__CONSEGNA__
Nell'articolo su Arancia Meccanica, ricopia il passo da "Loredana Lipperini" a "spettatore nel racconto." sostituendo "contenuto" con "soggetto".

__ESTRATTO DEL DOCUMENTO__
Loredana Lipperini
08 Aprile 2025
Se un tempo valutavamo un film o una serie in funzione della sua forma, oggi l'unica cosa a cui l'utente presta attenzione pare sia il contenuto (o il tema), che genera sentimenti di identificazione tanto più violenti quanto lo è il grado di immedesimazione dello spettatore nel racconto.
Quando, nel 1971, uscì Arancia Meccanica, che Stanley Kubrick trasse dal romanzo di Anthony Burgess, noi tre amiche quattordicenni eravamo tutte dalla parte di Alex DeLarge, il protagonista adolescente stupratore, picchiatore e assassino, e non perché era interpretato da Malcom McDowell, ma perché era il narratore, raccontava in prima persona i suoi crimini e non si giustificava, e diceva anzi che “l’ultraviolenza” era per lui naturale e piacevole come l’ascolto di Beethoven e di Mozart. Prima di scoprire, nel romanzo, che Alex sarebbe cresciuto e avrebbe cercato un lavoro e desiderato una moglie e una famiglia, ci identificavamo in lui al punto di vestirci con bombetta e camicia bianca a Carnevale. Lo consideravamo vittima di un’ingiustizia, ovvero l’imposizione da parte del governo della Cura Ludovico che, cancellando dalla sua mente ogni impulso alla violenza, gli aveva sottratto anche la gioia per l’ascolto della Sinfonia n. 9 e di ogni nota celestiale mai uscita dalla mente dei compositori. Oltre alla libertà di scelta.
L’accoglienza del film e del romanzo da parte degli adulti fu molto diversa: Burgess lo scrisse nel 1962, inizialmente per raccontare un episodio spaventoso della sua vita (l’irruzione di un gruppo di soldati americani nella sua casa di Giava: la moglie fu picchiata e violentata), e poi per riflettere sull’inizio di quella che chiamò delinquenza giovanile. Erano gli anni in cui il governo inglese esigeva rapporti e rimedi sui giovani teppisti, ignorando che molti di quei teppisti sarebbero divenuti nel giro di pochi anni i protagonisti delle controculture musicali e sociali. Uno dei rimedi proposti sconvolse Burgess: si chiamava “terapia dell’avversione” e funzionava proprio come la Cura Ludovico. L’accoglienza di libro e film fu durissima, specie in Gran Bretagna: Burgess e Kubrick vennero ritenuti addirittura responsabili dei crimini giovanili che venivano commessi, e Kubrick, infine, ritirò il film dalle sale inglesi.
Come si vede, quando ci sono le giovani persone di mezzo la cultura dell’allarme funziona sempre, e basterebbe conoscere un po’ di storia del rock (ma anche del rap) per rendersene conto: basterebbe anche, per dire, sfogliare gli archivi dei giornali e ricordare, o scoprire, che quando un ragazzo commette un crimine o si uccide la colpa è sicuramente dei videogiochi e dei fumetti trovati nella sua camera. Oggi, certo, la colpa è degli abissi della rete, che pure esistono, e pure possono essere molto pericolosi e nessuno al mondo vuole giustificare gli orrori che alcuni giovani maschi commettono, e ne abbiamo avuto la prova di recente. Ma non dovremmo scambiare una serie televisiva che parla di violenza maschile per un manuale di istruzione per genitori: perché è un’altra cosa.

__MATERIALE FORNITO__

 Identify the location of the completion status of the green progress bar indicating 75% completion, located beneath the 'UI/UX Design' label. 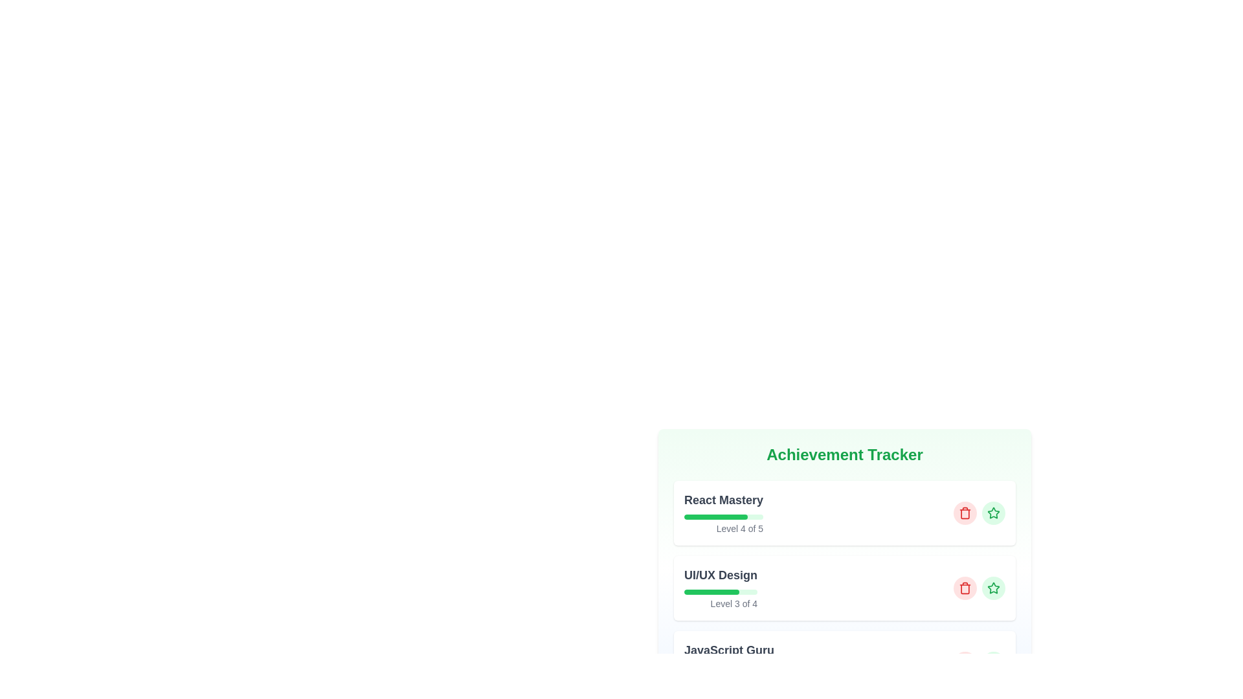
(711, 592).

__SOLUZIONE__
Loredana Lipperini
08 Aprile 2025
Se un tempo valutavamo un film o una serie in funzione della sua forma, oggi l'unica cosa a cui l'utente presta attenzione pare sia il soggetto (o il tema), che genera sentimenti di identificazione tanto più violenti quanto lo è il grado di immedesimazione dello spettatore nel racconto.